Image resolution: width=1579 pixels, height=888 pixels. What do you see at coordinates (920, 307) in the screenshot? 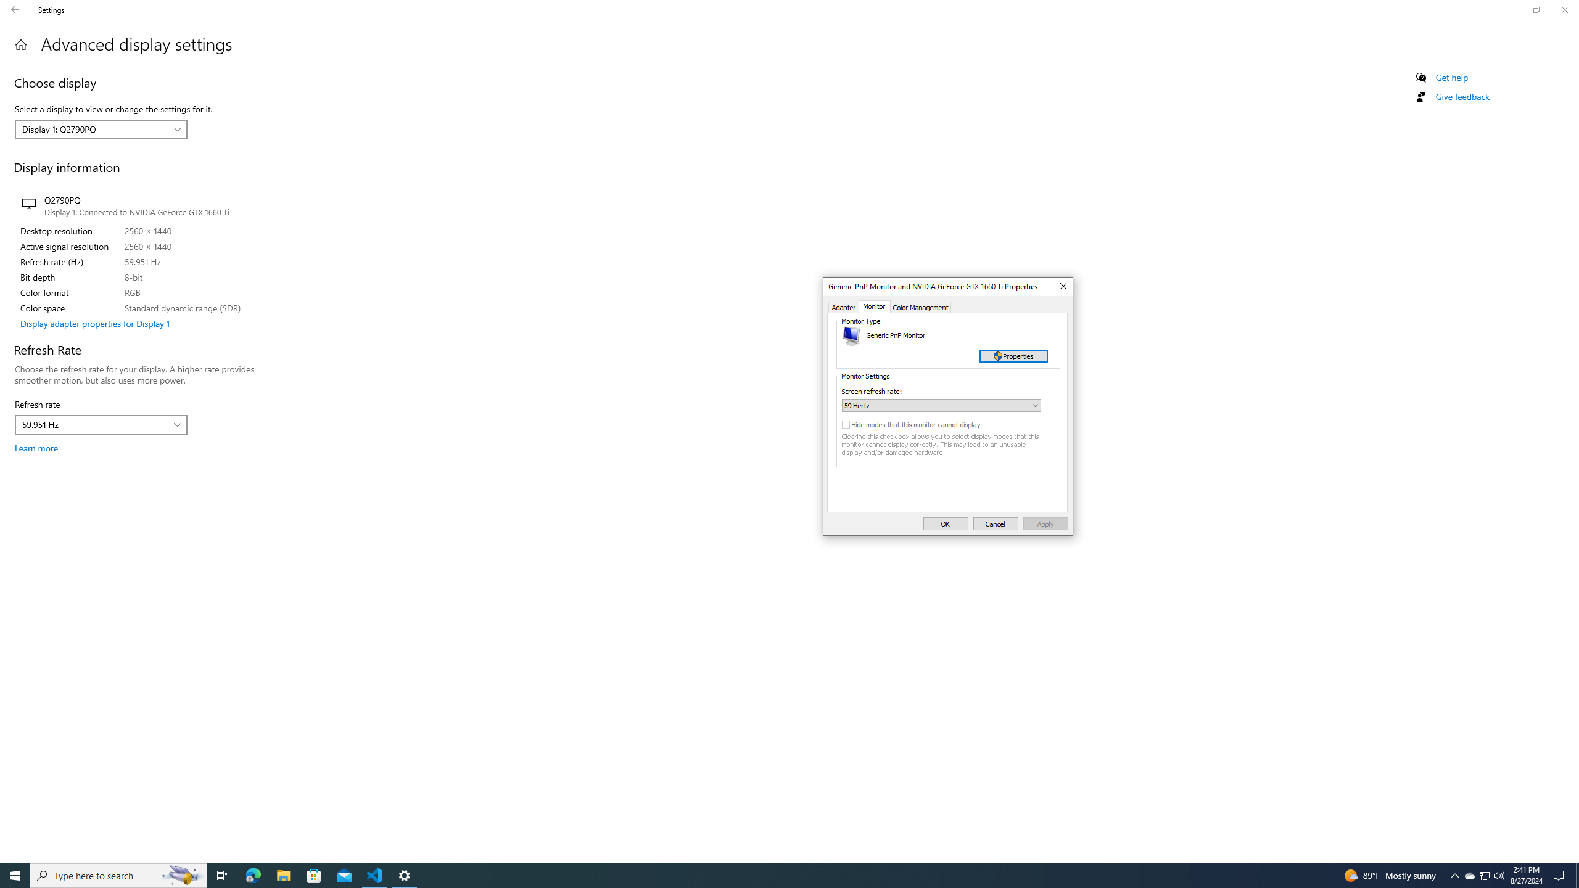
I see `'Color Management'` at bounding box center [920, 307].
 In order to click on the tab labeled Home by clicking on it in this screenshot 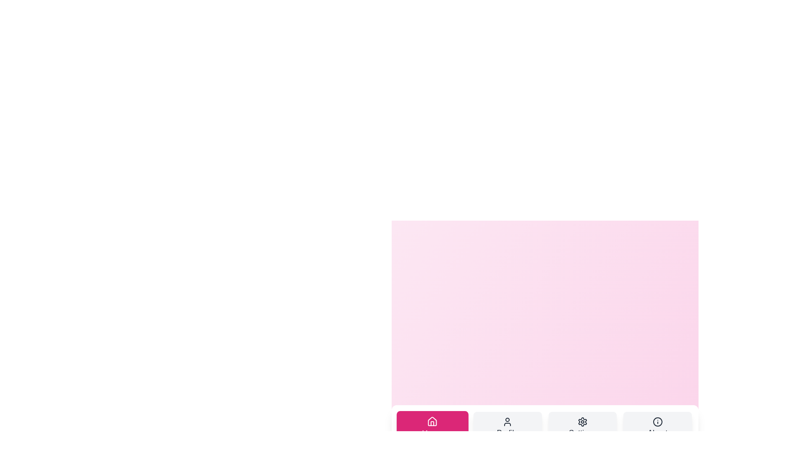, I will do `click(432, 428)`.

==

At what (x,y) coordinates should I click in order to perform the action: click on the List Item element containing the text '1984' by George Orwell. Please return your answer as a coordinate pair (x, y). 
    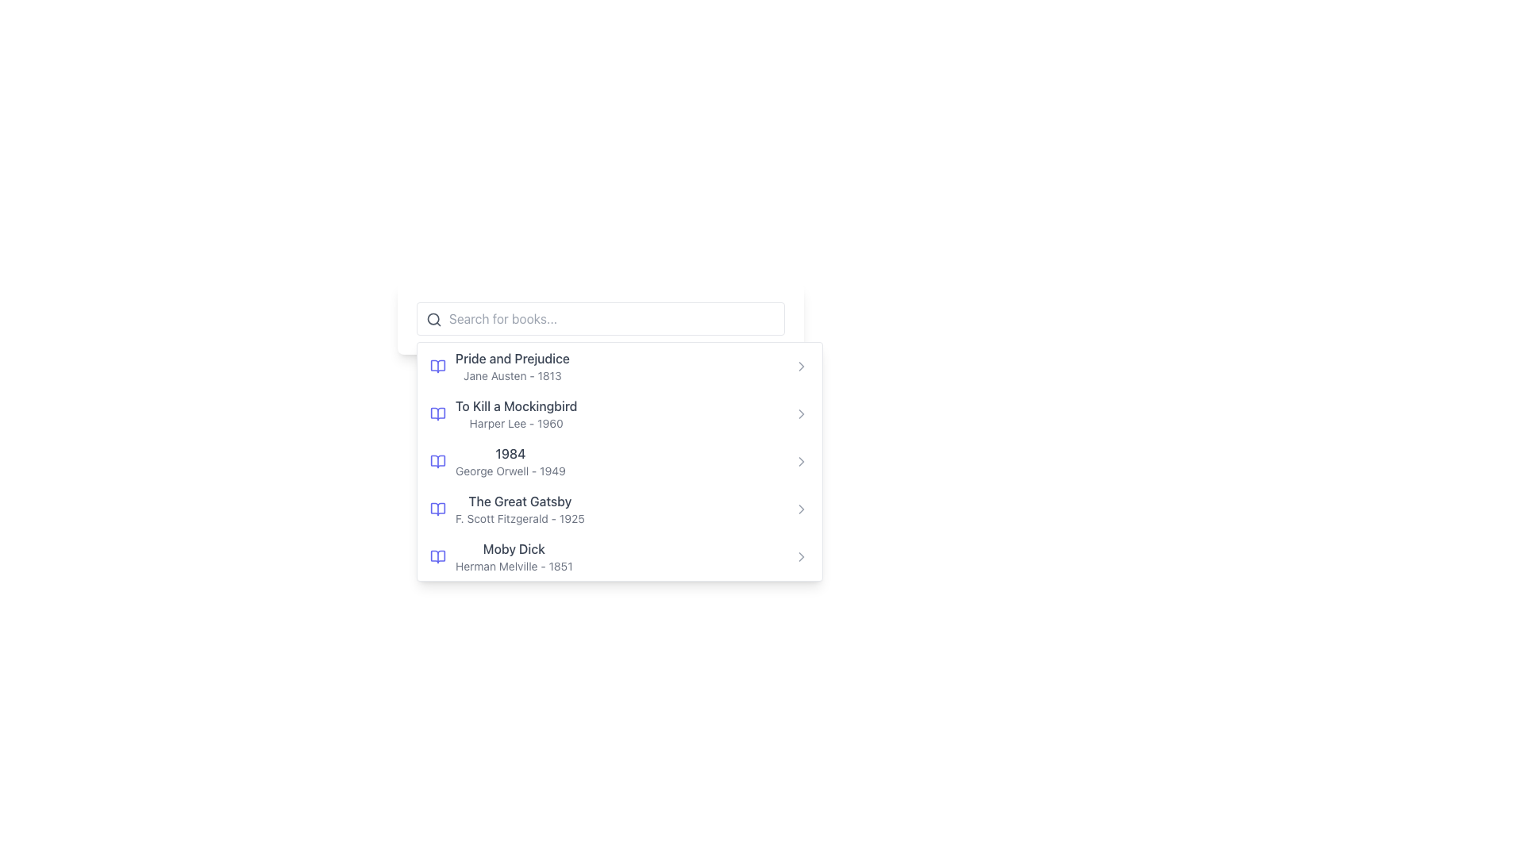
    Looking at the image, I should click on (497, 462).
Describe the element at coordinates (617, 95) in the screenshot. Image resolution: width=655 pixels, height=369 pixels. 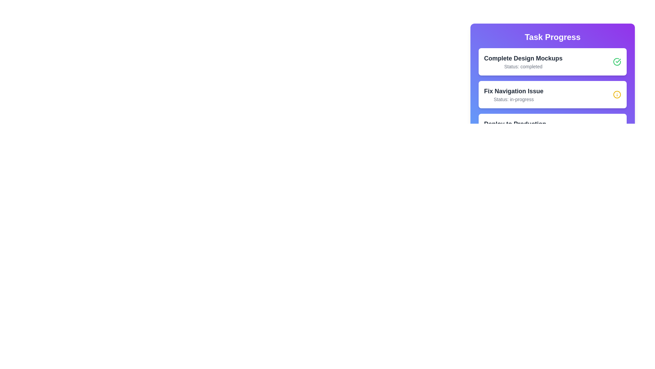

WORK TO DO: Start at the line that contains "At what (x,y)" and stop after the line that contains "Describe the element", and reproduce those lines of the records without any change. Leave the pictures out of your copy.

CORRECT ANSWER:
At what (x,y) coordinates should I click in order to perform the action: click on the List Item element containing the text '1984' by George Orwell. Please return your answer as a coordinate pair (x, y). 
    Looking at the image, I should click on (497, 462).
Describe the element at coordinates (617, 95) in the screenshot. Image resolution: width=655 pixels, height=369 pixels. 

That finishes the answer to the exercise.